One of the most wonderful things about the New Orleans Jazz and Heritage Festival  is the depth and breadth of musical talent that it brings to the Crescent City over two glorious weeks of music, food, and fun – and not just out at the Fairgrounds.

This Jazz Fest season, acoustic Bluegrass rock-and-rollers Greensky Bluegrass will bring their uniquely progressive sound to New Orleans on Saturday, May 6, 2017 at the House of Blues.

Since their greenstick days performing at open mikes in their home town of Kalamazoo, Michigan, Greensky Bluegrass has come a long way both in terms of road miles and sound.  One of the hardest working bands in Bluegrass, they are both veterans of life on the road and innovators, some might even say iconoclasts, of traditional Bluegrass music.

While Greensky’s roots remain planted firmly in Americana’s musical traditions, band members – dobro player Anders Beck, banjo player Michael Arlen Beck, guitarist Dave Bruzza, upright bass player Mike Devol, mandolinist Paul Hoffman –  describe Greensky Bluegrass as more rock-and-roll than Bluegrass.

“I learned to play Bluegrass side by side with these guys,” said Mike Devol. “But over the years, we have written a lot of our own material and developed our own sound.

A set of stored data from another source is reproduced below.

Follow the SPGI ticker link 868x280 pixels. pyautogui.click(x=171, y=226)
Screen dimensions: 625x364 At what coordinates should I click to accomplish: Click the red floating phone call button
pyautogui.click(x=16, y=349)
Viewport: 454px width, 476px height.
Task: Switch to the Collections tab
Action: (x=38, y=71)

Now we still play Bluegrass in the sense that we play Bluegrass instruments, and we also occasionally play Bluegrass sets on stage, but the way we approach our songwriting and our live performances is very much as a rock band. It is a big production, high volume experience.”

Greensky Bluegrass also experiments with electronics during their shows, something that Devol says sets them somewhat apart from not just traditional Bluegrass but also from some of the band’s progressive “Newgrass” contemporaries. Yet, said Devol, themes common to traditional Bluegrass continue to influence and inspire the band’s music.

“Paul Hoffman and David Bruzza are prolific songwriters and they write about what they know,” said Devol. “We are from Michigan, so there’s not many odes to the sweet smoky mountains of Appalachia. But there is a darkness in Bluegrass music – the old murder ballads, being poor, being heartbroken. Our band isn’t bleak but a lot of our songs capture things like the bleakness of the Michigan winter, and the work ethic of blue collar Mid-West – there is a realness to shared hardships and themes of regret, wherever you come from, that just makes for really good songs.”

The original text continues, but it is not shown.